## Der Text
◆ ◆ ◆
Der Basler Polizeidirektor Jörg Schild präsidiert die Konferenz der Justiz- und Polizeidirektoren aller Kantone. Keystone

Die Schweiz braucht keine Bundespolizei, um bei Gross-Anlässen wie dem G-8-Gipfel die Sicherheit zu garantieren. Und das Vermummungsverbot für die Demonstrierenden bringt nichts.

Diese Ansichten vertritt Jörg Schild, Polizeidirektor des Kantons Basel-Stadt, im Gespräch mit swissinfo.

Im Vorfeld des G-8-Gipfels, der auf der französischen Seite des Genfersees in Evian stattfindet, wird heftig debattiert: Dass die Schweiz auf deutsche Polizeikräfte zurückgreifen muss, um die Sicherheit gewähren zu können, sorgt für politische Diskussionen um den Föderalismus und dessen Grenzen.

Für Jörg Schild ist bei einem solchen Grossanlass, der praktisch eine ganze Region stilllegt, die Verhältnismässigkeit nicht mehr gegeben. Es habe Defizite bei der Vorbereitung auf den G-8-Gipfel gegeben, doch das föderalistische System sei nicht an seine Grenzen gestossen, erklärt Schild, der auch Präsident der Kantonalen Konferenz der Justiz- und Polizeidirektoren ist.

swissinfo: Den Kantonen fehlt es offenbar an Sicherheitskräften, um einen derart grossen Anlass abdecken zu können. Zudem scheint es, dass die Vorbereitungen der Kantone Genf, Waadt und Wallis nicht eben optimal verliefen. Was ist ihre Meinung dazu?
◆ ◆ ◆
## Deine Aufgabe
Führe den Text über die Sicherheit beim G-8-Gipfel nach seinem letzten Satz weiter. Die Zeilen danach stehen für sich und gehören nicht zum Text über die Sicherheit beim G-8-Gipfel.

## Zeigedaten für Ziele
◆ ◆ ◆
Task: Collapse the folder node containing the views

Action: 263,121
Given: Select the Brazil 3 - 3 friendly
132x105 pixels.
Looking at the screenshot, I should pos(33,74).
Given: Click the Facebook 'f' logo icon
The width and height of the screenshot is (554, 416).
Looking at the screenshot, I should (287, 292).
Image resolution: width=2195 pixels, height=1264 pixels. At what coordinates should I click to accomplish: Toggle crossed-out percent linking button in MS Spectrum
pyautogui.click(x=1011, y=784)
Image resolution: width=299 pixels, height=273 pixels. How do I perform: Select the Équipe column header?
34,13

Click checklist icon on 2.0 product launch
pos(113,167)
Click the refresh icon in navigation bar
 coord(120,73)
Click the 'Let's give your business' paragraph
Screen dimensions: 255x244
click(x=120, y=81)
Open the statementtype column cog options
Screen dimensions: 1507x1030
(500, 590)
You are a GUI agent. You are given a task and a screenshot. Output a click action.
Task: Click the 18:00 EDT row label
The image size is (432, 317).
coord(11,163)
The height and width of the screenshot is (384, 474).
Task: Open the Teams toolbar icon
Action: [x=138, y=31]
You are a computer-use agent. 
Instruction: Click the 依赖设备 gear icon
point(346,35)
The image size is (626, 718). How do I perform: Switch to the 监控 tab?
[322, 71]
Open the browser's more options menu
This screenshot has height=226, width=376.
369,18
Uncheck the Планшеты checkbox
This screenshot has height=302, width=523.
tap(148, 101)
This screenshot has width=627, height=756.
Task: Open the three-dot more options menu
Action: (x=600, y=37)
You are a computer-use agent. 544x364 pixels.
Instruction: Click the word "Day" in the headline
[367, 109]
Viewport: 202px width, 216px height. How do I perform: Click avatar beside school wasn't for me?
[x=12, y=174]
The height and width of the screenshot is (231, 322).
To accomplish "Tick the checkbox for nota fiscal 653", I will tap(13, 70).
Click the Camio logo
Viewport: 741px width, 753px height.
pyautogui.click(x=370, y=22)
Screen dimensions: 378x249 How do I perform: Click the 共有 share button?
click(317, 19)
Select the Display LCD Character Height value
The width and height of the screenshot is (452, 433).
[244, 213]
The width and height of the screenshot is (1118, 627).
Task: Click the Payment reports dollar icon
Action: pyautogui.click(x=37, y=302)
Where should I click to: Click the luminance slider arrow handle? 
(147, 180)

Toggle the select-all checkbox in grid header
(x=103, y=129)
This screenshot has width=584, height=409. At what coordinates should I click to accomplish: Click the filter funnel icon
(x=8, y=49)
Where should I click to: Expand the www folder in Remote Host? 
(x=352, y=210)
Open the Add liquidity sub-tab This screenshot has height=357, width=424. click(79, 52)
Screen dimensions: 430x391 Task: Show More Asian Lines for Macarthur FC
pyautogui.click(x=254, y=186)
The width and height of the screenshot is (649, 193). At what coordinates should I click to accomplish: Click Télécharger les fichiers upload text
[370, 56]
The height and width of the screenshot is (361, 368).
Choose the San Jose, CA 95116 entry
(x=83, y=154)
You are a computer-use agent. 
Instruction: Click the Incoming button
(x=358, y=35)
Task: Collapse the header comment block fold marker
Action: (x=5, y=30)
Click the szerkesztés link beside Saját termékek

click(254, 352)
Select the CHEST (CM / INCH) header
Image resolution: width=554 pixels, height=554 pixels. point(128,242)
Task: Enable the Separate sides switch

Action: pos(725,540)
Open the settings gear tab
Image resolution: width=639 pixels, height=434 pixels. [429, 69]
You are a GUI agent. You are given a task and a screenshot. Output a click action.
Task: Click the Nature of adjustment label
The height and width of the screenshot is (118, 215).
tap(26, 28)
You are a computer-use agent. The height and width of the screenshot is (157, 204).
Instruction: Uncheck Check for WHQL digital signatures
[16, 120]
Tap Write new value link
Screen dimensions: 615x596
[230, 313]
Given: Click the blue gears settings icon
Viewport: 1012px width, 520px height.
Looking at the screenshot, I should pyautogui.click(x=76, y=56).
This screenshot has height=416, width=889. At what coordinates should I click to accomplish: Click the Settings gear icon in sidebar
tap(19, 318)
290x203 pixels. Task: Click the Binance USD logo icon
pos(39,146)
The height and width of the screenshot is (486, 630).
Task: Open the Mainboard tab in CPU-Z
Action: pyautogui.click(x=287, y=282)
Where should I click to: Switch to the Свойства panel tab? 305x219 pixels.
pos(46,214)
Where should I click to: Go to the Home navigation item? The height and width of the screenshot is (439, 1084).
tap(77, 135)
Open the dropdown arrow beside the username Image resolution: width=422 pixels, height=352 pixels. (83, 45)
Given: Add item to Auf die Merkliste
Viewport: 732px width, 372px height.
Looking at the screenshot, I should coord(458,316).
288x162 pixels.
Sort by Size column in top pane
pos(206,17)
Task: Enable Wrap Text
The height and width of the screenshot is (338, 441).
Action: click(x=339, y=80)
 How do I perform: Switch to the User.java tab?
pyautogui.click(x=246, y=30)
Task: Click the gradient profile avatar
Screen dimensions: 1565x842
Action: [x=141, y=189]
◆ ◆ ◆
## Deine Antwort
Jörg Schild: Der G-8-Gipfel hat uns tatsächlich vor Augen geführt, dass wir in der Schweiz für den Fall von Grossanlässen bei den Polizeikräften eine Lücke haben. Die würde ich mit rund 1000 Mann beziffern. Diese Zahl war auch im Rahmen des – zurzeit brachliegenden – Projekts zur Überprüfung der inneren Sicherheit (USIS) genannt worden.

Im Rahmen von USIS hatten die Kantone vorgeschlagen, zur Aufstockung des Personalbestands eine Art Bereitschaftspolizei aufzubauen. Die Truppe hätte eine einheitliche Ausbildung und Einsatzdoktrin, sie würde dem Bund von den Kantonen gegen Entgelt zur Verfügung gestellt. Zum Beispiel für einen Einsatz wie den G-8-Gipfel.

Und im Rahmen der Vorbereitung für den G-8-Einsatz lief wirklich nicht alles zum Besten, da gab es Defizite. Überrascht war man nicht nur beim Bund, sondern auch bei den Kantonen, als Anfang Mai innerhalb eines Tages zuerst 500, dann gar 1500 zusätzliche Mann gefordert wurden.

Was für Möglichkeiten sähen Sie denn da?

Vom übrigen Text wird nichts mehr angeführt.